Isu Terkini

Penembakan di Selandia Baru dan Aturan Kepemilikan Senjata Api yang Ingin Diperketat

Winda Chairunisyah Suryani — Asumsi.co

featured image

Penembakan yang terjadi di Masjid Christchurch, Selandia Baru pada Jumat 15 Maret 2019 kemarin masih menyimpan luka bagi banyak pihak. Sebab ada 49 orang yang meninggal dunia dan 48 orang terluka akibat penembakan yang membabi buta tanpa alasan itu. Dalam peristiwa ini, Tarrant yang merupakan WN Australia, telah ditangkap otoritas setempat.

Seperti dilansir media lokal Selandia Baru, The New Zealand Herald dan Stuff.co.nz, pada Sabtu, 16 Maret 2019 kemarin, dalam aksi kejinya, Tarrant disebut menggunakan lima senjata api, termasuk dua senapan semi-otomatis dan dua shotgun. Satu pucuk senapan patah (lever action) juga disita dari Tarrant.

Menurut polisi, Tarrant tidak memiliki sejarah kriminal dan tidak dikenal polisi di Selandia Baru atau Australia.

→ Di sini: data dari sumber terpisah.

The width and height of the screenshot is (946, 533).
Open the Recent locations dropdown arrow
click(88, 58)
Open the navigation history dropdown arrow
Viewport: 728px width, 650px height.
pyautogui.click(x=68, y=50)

Laman Newsroom.co.nz melaporkan, sebelum insiden ini, pelaku tersebut sebenarnya tidak masuk dalam daftar polisi atau daftar teroris. Senjata yang ia miliki bahkan sebenarnya memiliki izin yang legal.

Usut punya usut, kejadian tragis sekaligus memilukan itu ternyata bukanlah yang pertama kali terjadi. Setidaknya sekitar 30 tahun lalu, tragedi serupa juga pernah terjadi. Saat itu seorang pria bernama David Gray mengamuk dan menembak mati 13 orang. Setelah serangan itu, undang-undang (UU) tentang senjata tahun 1983 terus menjadi sorotan dan kritikan. Hingga akhirnya melahirkan amandemen baru di tahun 1993 tentang regulasi senjata api semi-otomatis gaya militer.

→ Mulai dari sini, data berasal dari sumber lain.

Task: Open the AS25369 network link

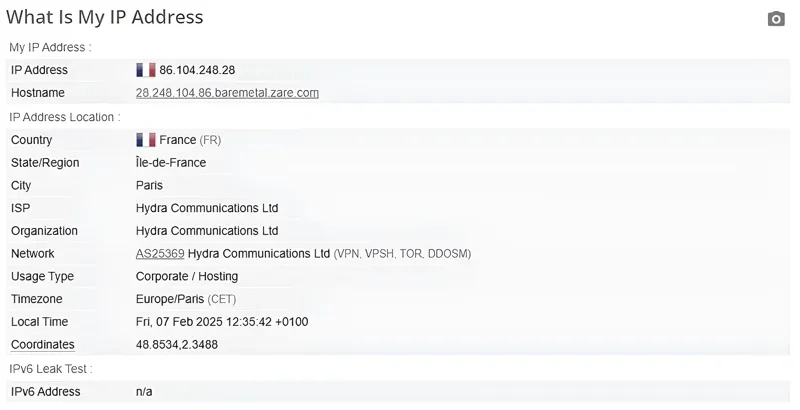Action: [160, 254]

Memang peraturan kepemilikan senjata di Selandia Baru bisa dibilang tak begitu ketat, meski masih lebih baik dibandingkan Amerika Serikat di mana banyak warganya memiliki senpi. Di Selandia Baru, pemilik senjata memang diharuskan memegang lisensi, namun tidak diwajibkan melaporkan senjata apa saja yang dimiliki. Akibatnya, ada ketidakpastian data kepemilikan senjata, baik secara legal maupun ilegal.

Di Selandia Baru sendiri, seseorang berusia di atas 16 tahun sudah bisa membeli senjata dan lulus pemeriksaan latar belakang oleh polisi. Meskipun tingkat pembunuhan di sana sebenernya cukup rendah, dengan total hanya 35 kasus pembunuhan pada tahun 2017. Sayangnya, di tahun ini jumlah sudah bisa dipastikan bertambah karena adanya serangan terhadap masjid di Christchurch.

Peraturan Pembelian Senjata di Selandia Baru

Sebelumnya telah diterangkan terkait usia minimal seseorang untuk izin kepemilikan. Untuk mendapat izin, seseorang harus datang ke kantor polisi setempat lalu mengisi formulir, menyertakan dua foto paspor, tiga jenis kartu identitas, serta membayar uang sekitar Rp1,2 juta. Polisi akan melihat beberapa hal, salah satunya catatan kriminal, untuk menentukan apakan pendaftar layak mendapatkan izin.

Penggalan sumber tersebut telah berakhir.